--- What you have to do ---
Beginning with the line that holds "896x578 pixels." and ending with the last line, please repeat the entries exactly and omit the pictures.

--- Data extract ---
-.-.-
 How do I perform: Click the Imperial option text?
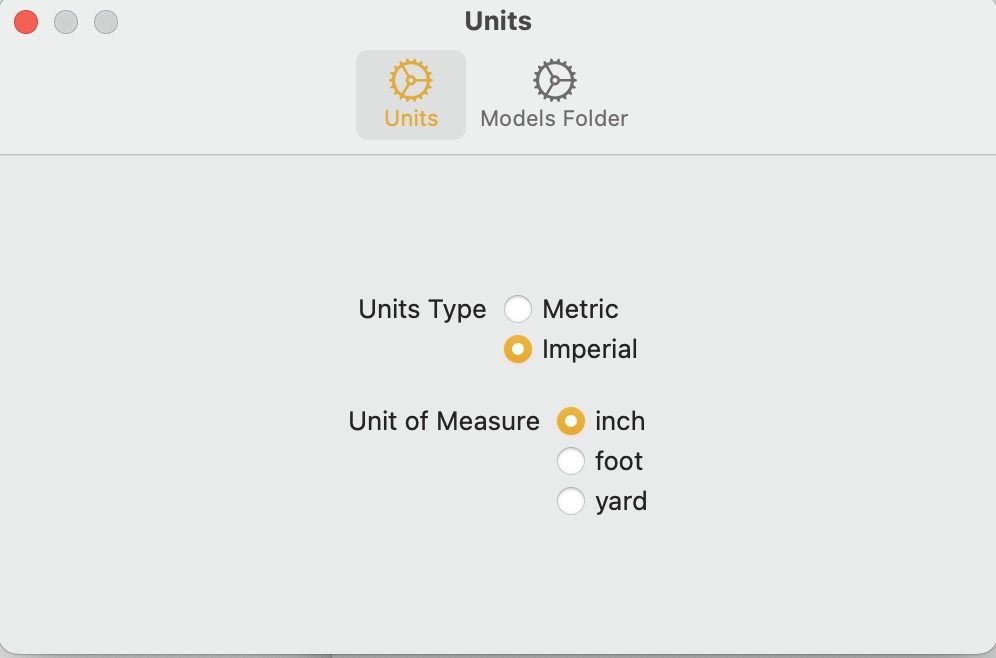[589, 349]
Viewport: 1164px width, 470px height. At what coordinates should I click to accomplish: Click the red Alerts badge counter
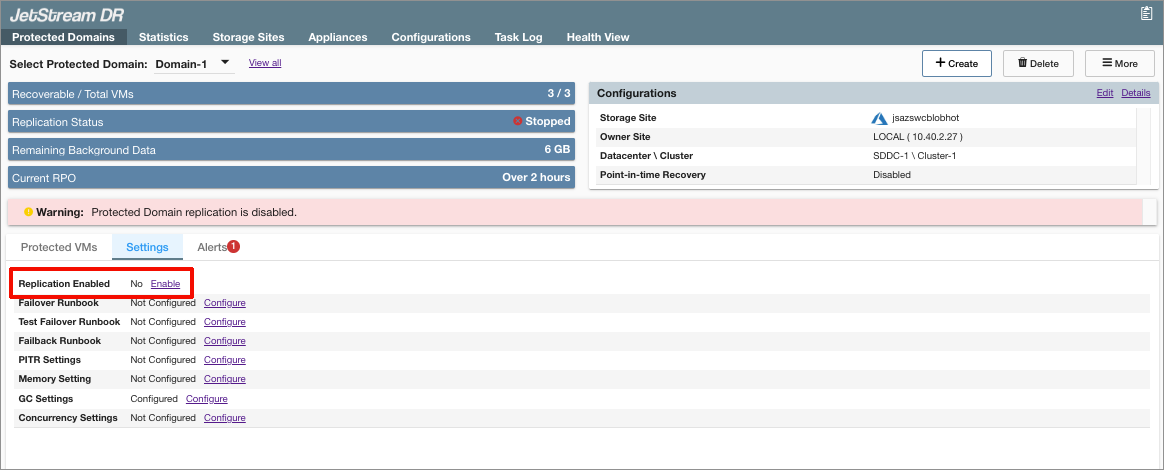point(233,246)
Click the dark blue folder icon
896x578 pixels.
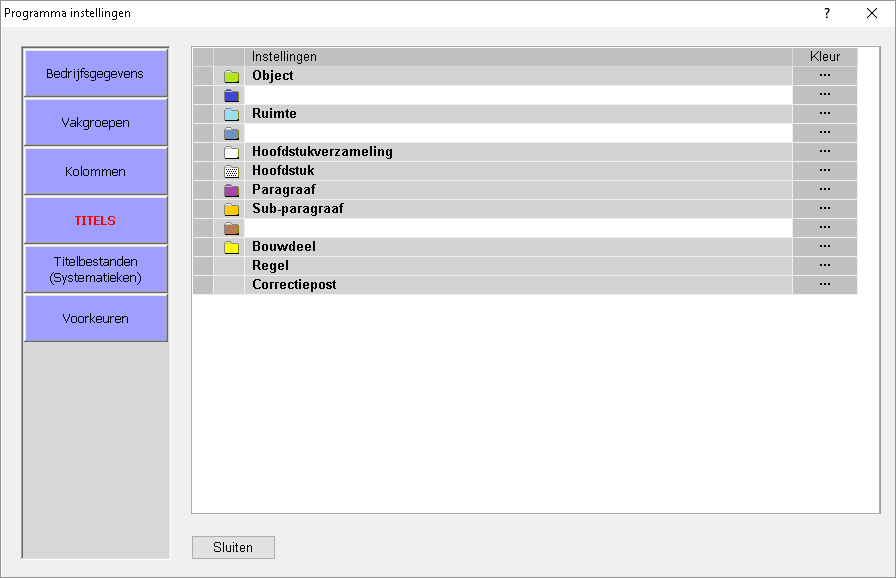coord(231,95)
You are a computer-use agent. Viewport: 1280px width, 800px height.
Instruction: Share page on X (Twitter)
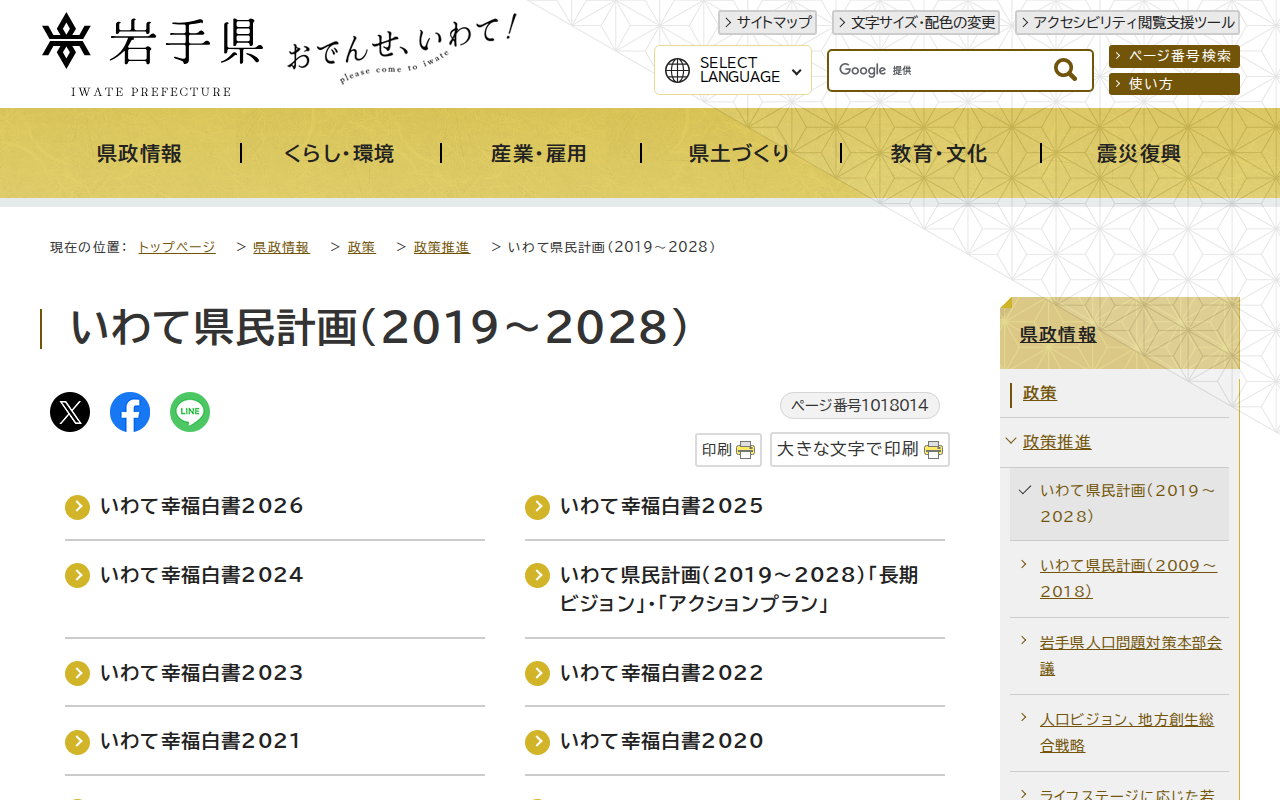(x=70, y=412)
-.-.-
--- Answer section ---
896x578 pixels.
coord(231,95)
You are a computer-use agent. Viewport: 1280px width, 800px height.
Instruction: Share page on X (Twitter)
(x=70, y=412)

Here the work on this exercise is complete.